There are some talks to add this feature, but RAIDZ with all its disadvantages usually isn’t worth it when talking about mostly tiny stuff like metadata or small blocks. Write amplification and general waste of space (similar to what you see with ZVOLs on RAIDZ) usually makes it a poor choice. Performance being another disadvantage.
You can see double or triple the space usage just because if you want to write a 4k block (assuming ashift=12 for 4k sectors) across like 5 disks and parity, you got a problem. Only works if you write it to each disk to ensure integrity, thus wasting space, making it a de-facto “5-way mirror with parity”. The wider the RAIDZ, the worse it gets. Just make a 4k blocksize ZVOL on a RAIDZ and check the space usage, it’s horrible.
how much benefit would people expect to see adding a special device of optane 905p on a pool of sata SSDs to speed up io? Is this a waste of money or benefit? Run VMs and Kubernetes off this pool in addition to general SMB
I doubt you will see a noticeable impact. Main reason to use it is to bypass the abyssmal HDD random read performance on small stuff. SATA SSDs may not have the bandwidth, but still have NAND flash level of random read/writes.
If your SATA drives are stretched to the limit, offloading some random I/O is useful, but so is adding more drives or memory.
And optional small blocks setting doesn’t apply to ZVOLs, so that won’t be of use to any of your virtual disks either.
And you need at least two of the 905p, because redundancy.
Thanks - I have an HDD pool of 3 Zvols of 6 drive raidz2 HDDs that has mirrored optane special metadata devices with small blocks for small xmp files as well as a separate optane L2arc - and that has really helped the pool.
My SSD pool is 6 zvols of mirrored SSDs with an optane L2arc - but I have been wondering if a special metadata device would be wasted or not - but it seems even for the small level writes being done by K8s and VMs “eating up” the random IO - I wonder if it could be better there.
You neglect the fact that ZFS uses transaction groups (txg) to gather up all writes in memory and basically convert random IO to sequential IO.
Just to give you a perspective for async writes on ZFS: I’ve been playing with various backup methods two weeks ago. Stream of like 5T of user data with everything in it, millions of small files. I was transferring that from 2x striped NVMe 4.0 drives via 10Gbit connection to my pool. Turned out that ZFS was able to write the small stuff faster to my HDDs than the NVMe drives could actually read them.That’s what they call ZFS magic.

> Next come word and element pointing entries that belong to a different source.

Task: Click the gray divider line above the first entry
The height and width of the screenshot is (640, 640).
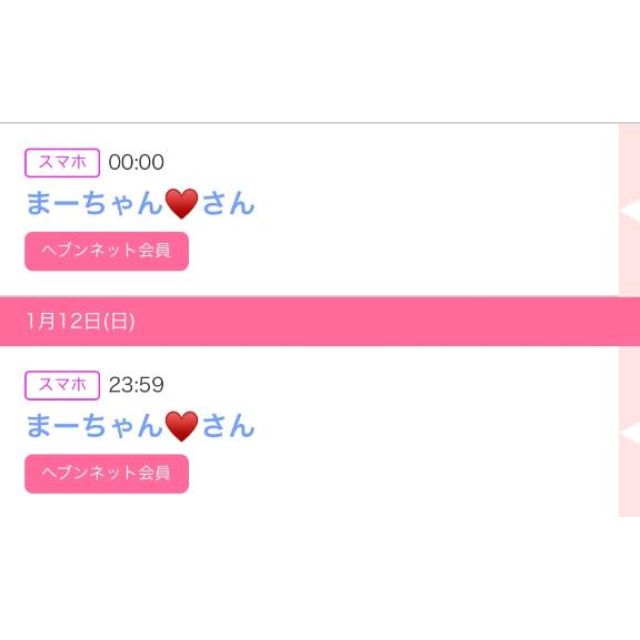Action: [300, 123]
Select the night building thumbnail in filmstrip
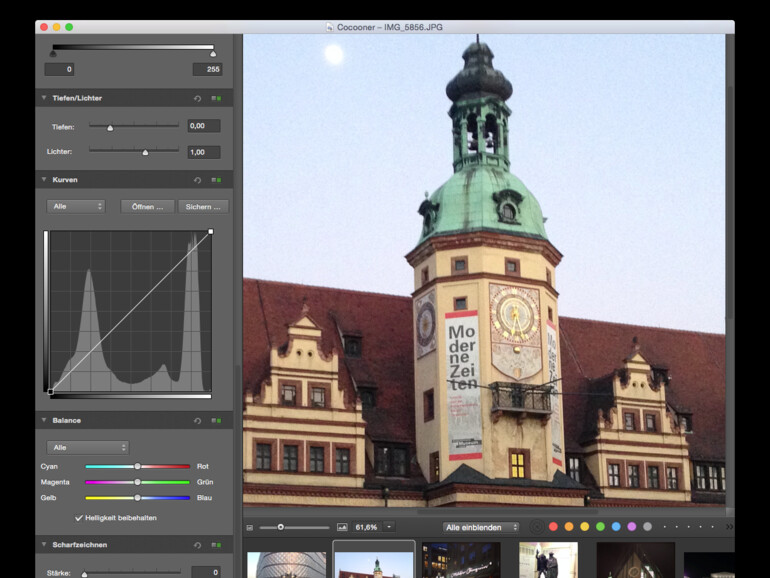This screenshot has width=770, height=578. coord(460,562)
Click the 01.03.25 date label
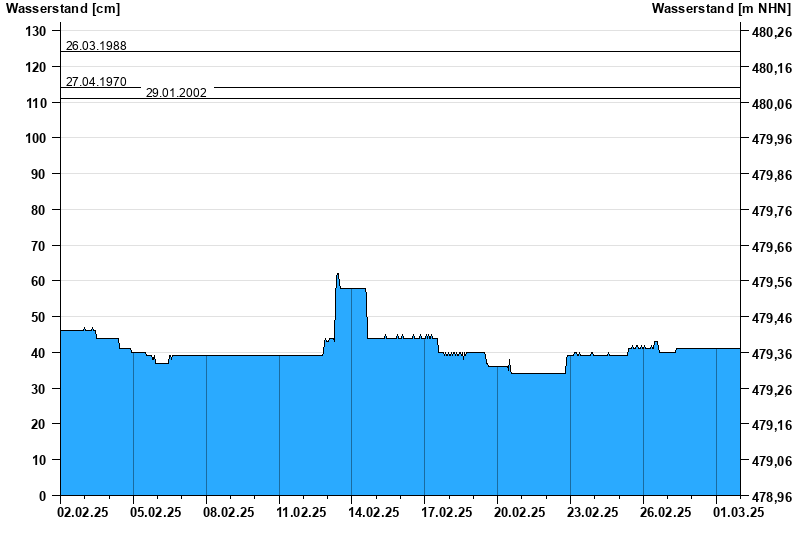The image size is (800, 550). tap(739, 512)
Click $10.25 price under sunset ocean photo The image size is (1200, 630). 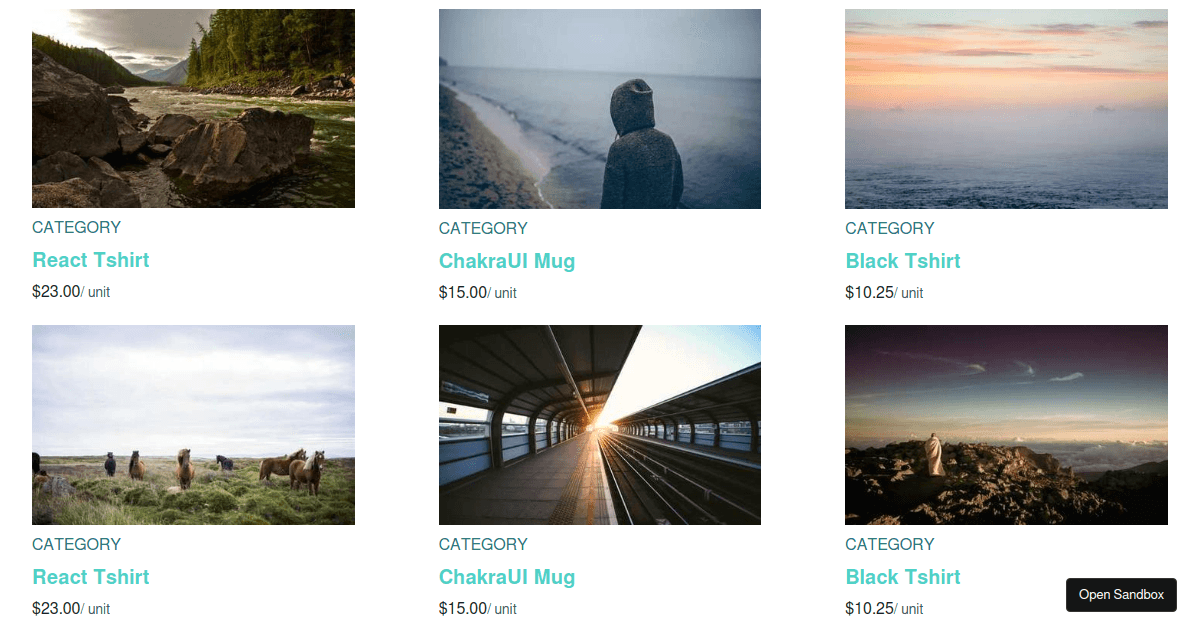pyautogui.click(x=868, y=292)
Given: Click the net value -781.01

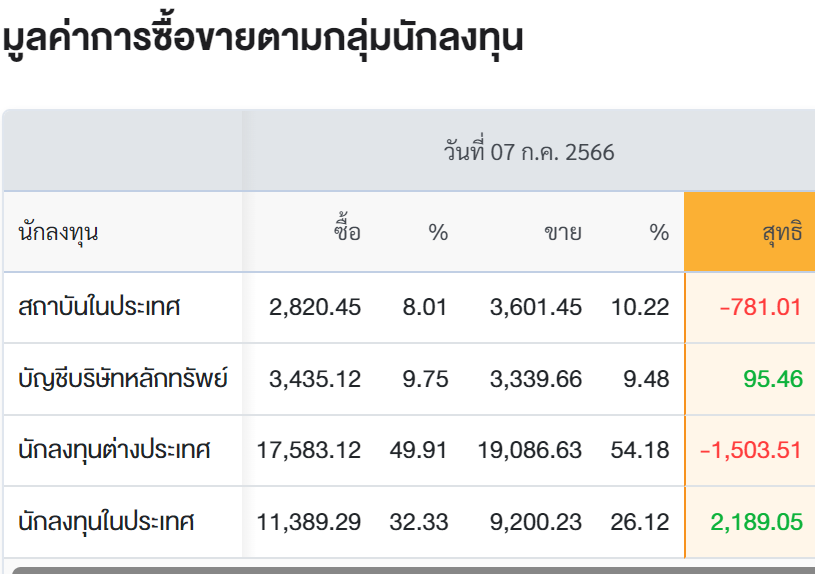Looking at the screenshot, I should point(760,307).
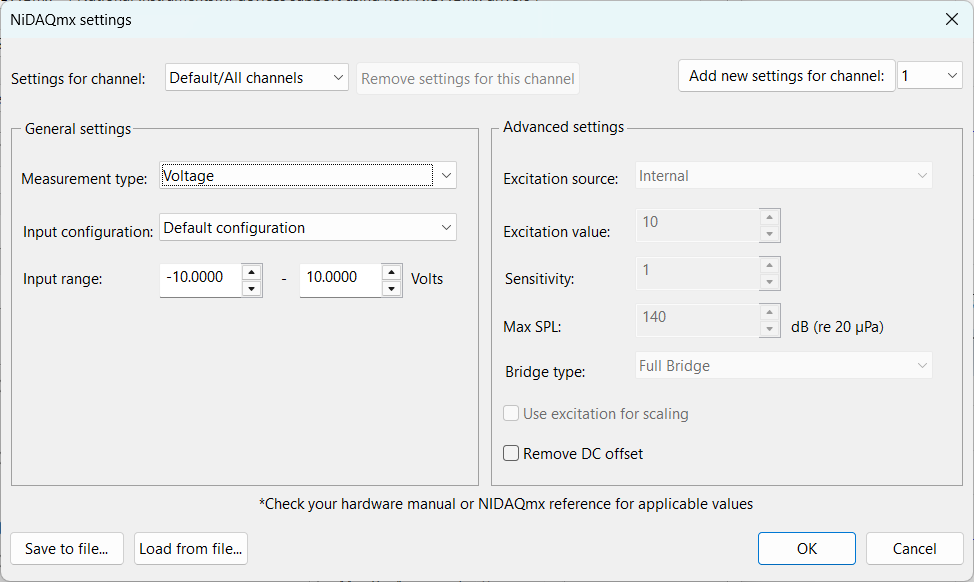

The magic of transaction groups (txg).
async writes are not a problem you have to deal with, txg’s take care of everything in memory before flushing it to disk as a sequential stream.
Problem starts with sync writes where we can’t gather up random stuff to optimize write pattern on underlying hardware. The application commands to immediately write it to disk although writing single random blocks is really bad even for flash. Workaround being LOG vdev or sync=disabled.
Optane LOG or disabling sync (fastest) all together might be the better approach than throwing money at underlying hardware if indeed sync writes are a thing on your pool.
This is why ZFS performs so well even on HDDs. Because there aren’t thousands of random writes happening in a properly setup pool, it will be one big chunk of data coming from DRAM to disks every 5 seconds (default settings).
That’s how you deal with writes.
You deal with (random) reads by caching stuff in memory.
Also, as I have been digging into my HDD spinning rust pool with triple mirrored intel 900p special metadata device vdev, and I see that the GUI made the special metadata device with ashift of 9 as the intel 900p reports 512byte sectors and cannot be programmed. Whats the consensus on mixed LBA size on metadata device vs spinning rust? I had really wanted this to be 4K to keep everything the same between vdevs.
Late to the party, but adding this for completeness:
According to github com openzfs zfs blob master module zfs arc.c line 7963, this is not the case (sorry can’t include links as a new user):
There is no eviction path from the ARC to the L2ARC. Evictions from the ARC behave as usual, freeing buffers and placing headers on ghost lists. The ARC does not send buffers to the L2ARC during eviction as this would add inflated write latencies for all ARC memory pressure.
Thanks @Impatient_Crustacean . I don’t bother with L2arc myself, so am interested to learn.
Same with special device.
I have since read a Klara blog post about it…
one sec
does this look more like it:
How the L2ARC receives data
Another common misconception about the L2ARC is that it’s fed by ARC cache evictions. This isn’t quite the case. When the ARC is near full, and we are evicting blocks, we cannot afford to wait while we write data to the L2ARC, as that will block forward progress reading in the new data that an application actually wants right now. Instead we feed the L2ARC with blocks when they get near the bottom, making sure to stay ahead of eviction.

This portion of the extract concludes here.